## Exercise details
Continue the research and teaching text about arterial and venous wave analysis from its last sentence onward.

## Exercise text
----

Research and teaching
Earlier in my career, I made contributions in the areas of myocardial ischemic dysfunction, pericardium constraint, and venous capacitance. For the past 15 years, my attention has turned increasingly to wave propagation in the arterial and venous vasculature. I have used “wave intensity analysis”, a method of analyzing blood pressure and velocity developed by Professor Kim Parker that defines the power/energy associated with forward- or backward-traveling waves and whether they increase pressure (compression waves) or decrease pressure (decompression waves) as they pass.
More recently, I and my trainees developed the “reservoir-wave approach”, the central thesis of which is that measured pressure should be understood as the instantaneous sum of a volume-related pressure (i.e., reservoir or Windkessel pressure) and a wave-related pressure (i.e., excess pressure). Reservoir pressure is calculated by assuming that the change in reservoir pressure is proportional to its change in volume. We subtract reservoir pressure from measured pressure and perform wave intensity analysis on excess pressure.

----

## Supplied material

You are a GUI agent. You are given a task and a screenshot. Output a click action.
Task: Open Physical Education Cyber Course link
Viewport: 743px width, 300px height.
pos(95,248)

----

## Exercise output
This approach enabled us to define wave propagation and reflection in the canine aorta and to show how it is modified by vasodilatation and vasoconstriction. This approach also enabled us to divide systemic vascular resistance into its series components: large-artery, arterial reservoir, micro-circulatory, venous reservoir, and large-vein resistances.Using this approach, I and Dr. Marc Poulin last year applied for and received a CIHR grant to study the cerebral circulation. Not surprisingly, our preliminary data led us to hypothesize that hypercapnia and hypoxia will decrease total cerebral vascular resistance and hypocapnia will increase it. The decreases in resistance with hypercapnia and hypoxia will be partially accounted for by decreases in micro-circulatory resistance and the increase with hypocapnia, by an increase in arterial reservoir resistance. The preliminary data also led us to hypothesize that P∞, a model-based parameter that is the pressure at which arterial outflow would stop theoretically, will decrease with both hypocapnia and hypoxia. These insights may prove to be important, clinically.